Extracted information: Begin

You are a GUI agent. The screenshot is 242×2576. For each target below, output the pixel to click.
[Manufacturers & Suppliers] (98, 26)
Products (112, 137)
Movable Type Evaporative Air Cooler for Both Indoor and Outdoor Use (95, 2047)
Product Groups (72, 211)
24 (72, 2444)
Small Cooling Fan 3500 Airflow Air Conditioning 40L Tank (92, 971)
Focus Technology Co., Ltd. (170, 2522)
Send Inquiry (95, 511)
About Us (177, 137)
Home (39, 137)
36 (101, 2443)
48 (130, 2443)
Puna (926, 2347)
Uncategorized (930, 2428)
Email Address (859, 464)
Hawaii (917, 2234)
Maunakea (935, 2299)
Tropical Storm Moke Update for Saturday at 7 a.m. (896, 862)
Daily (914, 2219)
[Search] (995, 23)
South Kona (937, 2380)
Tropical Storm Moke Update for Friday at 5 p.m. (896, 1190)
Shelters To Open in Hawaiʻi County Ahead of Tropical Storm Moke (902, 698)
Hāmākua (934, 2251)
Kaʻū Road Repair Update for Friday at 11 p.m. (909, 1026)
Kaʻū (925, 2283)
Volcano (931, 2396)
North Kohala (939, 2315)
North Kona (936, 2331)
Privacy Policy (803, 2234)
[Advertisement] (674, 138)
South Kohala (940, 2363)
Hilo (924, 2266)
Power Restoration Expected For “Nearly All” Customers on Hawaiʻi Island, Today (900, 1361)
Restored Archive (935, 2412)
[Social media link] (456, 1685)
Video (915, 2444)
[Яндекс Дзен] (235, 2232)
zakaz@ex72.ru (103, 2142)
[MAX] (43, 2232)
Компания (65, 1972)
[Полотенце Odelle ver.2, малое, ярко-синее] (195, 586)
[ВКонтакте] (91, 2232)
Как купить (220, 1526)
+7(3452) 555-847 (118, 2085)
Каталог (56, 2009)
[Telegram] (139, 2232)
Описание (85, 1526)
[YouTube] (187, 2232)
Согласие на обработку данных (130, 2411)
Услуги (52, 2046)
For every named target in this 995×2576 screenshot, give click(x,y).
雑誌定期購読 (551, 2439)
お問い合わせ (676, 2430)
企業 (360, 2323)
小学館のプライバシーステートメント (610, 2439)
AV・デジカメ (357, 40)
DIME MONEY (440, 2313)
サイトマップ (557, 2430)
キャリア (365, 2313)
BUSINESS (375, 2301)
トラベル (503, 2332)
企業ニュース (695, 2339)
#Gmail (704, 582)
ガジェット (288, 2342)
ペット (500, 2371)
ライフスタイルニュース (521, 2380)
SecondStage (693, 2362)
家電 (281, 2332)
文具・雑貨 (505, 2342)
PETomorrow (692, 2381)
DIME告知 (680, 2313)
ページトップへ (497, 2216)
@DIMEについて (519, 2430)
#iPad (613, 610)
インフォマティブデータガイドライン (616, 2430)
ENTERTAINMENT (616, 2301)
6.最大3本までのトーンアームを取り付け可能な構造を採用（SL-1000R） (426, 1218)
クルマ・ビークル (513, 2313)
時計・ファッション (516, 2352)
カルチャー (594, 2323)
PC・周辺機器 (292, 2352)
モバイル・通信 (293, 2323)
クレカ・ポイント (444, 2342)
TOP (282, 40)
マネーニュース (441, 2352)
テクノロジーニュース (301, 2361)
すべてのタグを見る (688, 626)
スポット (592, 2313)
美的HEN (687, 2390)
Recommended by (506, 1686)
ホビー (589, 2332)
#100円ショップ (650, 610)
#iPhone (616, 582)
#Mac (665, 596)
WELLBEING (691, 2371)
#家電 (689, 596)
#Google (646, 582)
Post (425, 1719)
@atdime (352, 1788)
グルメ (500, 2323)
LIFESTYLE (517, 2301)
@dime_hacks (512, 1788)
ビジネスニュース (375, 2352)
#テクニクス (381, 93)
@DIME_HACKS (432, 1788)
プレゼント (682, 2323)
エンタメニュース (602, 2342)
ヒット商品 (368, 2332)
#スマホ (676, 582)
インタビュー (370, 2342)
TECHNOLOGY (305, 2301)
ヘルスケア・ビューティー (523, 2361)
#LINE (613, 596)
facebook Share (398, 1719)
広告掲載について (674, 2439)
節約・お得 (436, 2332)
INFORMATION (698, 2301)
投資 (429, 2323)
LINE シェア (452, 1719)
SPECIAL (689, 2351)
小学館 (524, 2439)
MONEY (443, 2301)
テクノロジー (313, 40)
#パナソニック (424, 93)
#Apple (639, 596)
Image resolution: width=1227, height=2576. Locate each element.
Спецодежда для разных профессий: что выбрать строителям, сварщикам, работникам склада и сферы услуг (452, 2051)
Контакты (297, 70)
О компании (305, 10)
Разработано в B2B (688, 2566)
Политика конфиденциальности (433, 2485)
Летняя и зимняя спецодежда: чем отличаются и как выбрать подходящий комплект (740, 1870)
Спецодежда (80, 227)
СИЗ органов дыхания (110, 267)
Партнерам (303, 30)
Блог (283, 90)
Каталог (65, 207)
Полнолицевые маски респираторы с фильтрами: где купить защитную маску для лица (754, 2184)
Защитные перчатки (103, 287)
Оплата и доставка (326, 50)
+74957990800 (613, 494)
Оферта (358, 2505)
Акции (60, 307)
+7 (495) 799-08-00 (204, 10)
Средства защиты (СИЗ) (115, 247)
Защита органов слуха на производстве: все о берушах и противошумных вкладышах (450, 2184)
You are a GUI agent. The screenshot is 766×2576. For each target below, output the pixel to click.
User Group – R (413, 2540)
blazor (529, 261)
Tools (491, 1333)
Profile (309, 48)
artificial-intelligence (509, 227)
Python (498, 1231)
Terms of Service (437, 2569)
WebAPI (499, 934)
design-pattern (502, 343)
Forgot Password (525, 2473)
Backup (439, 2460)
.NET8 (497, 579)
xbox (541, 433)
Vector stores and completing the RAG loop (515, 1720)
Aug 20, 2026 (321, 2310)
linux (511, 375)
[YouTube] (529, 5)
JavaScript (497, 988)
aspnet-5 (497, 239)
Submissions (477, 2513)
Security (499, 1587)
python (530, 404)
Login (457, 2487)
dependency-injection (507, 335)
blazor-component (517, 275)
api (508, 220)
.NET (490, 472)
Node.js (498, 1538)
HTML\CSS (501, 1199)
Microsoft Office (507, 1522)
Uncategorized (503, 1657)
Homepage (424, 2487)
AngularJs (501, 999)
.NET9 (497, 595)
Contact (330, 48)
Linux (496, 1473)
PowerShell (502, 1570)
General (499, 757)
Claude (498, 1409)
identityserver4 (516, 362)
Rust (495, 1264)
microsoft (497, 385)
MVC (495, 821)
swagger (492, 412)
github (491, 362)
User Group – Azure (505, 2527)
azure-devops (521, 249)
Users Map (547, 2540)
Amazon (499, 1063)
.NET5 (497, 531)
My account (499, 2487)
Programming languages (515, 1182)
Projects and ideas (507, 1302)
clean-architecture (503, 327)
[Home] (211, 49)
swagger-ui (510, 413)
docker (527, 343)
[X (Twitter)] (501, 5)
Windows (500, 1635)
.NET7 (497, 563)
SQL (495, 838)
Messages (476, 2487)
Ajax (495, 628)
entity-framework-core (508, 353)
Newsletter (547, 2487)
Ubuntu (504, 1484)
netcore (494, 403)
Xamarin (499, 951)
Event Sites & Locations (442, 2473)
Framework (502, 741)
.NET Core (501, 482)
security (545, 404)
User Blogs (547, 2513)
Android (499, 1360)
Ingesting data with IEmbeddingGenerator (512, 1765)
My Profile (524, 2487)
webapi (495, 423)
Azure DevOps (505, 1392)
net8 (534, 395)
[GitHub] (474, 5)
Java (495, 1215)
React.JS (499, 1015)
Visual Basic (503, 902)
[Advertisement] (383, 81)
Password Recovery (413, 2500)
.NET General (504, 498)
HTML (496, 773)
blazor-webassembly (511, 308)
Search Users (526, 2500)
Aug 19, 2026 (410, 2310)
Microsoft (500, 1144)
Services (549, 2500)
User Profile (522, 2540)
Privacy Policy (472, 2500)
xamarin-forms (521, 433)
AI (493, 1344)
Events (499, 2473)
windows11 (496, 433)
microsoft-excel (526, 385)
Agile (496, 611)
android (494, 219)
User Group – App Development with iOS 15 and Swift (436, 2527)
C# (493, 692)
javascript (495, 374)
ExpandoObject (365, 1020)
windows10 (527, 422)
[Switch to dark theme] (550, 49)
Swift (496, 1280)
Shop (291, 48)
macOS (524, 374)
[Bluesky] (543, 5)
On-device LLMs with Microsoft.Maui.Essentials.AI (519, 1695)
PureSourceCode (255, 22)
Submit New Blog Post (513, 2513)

Extracted information: End

* Exercise
All lines from the one containing "Shop (291, 48)" through the last line of the data must be set down exactly. No other lines belong in the answer.

* Answer space
Shop (291, 48)
macOS (524, 374)
[Bluesky] (543, 5)
On-device LLMs with Microsoft.Maui.Essentials.AI (519, 1695)
PureSourceCode (255, 22)
Submit New Blog Post (513, 2513)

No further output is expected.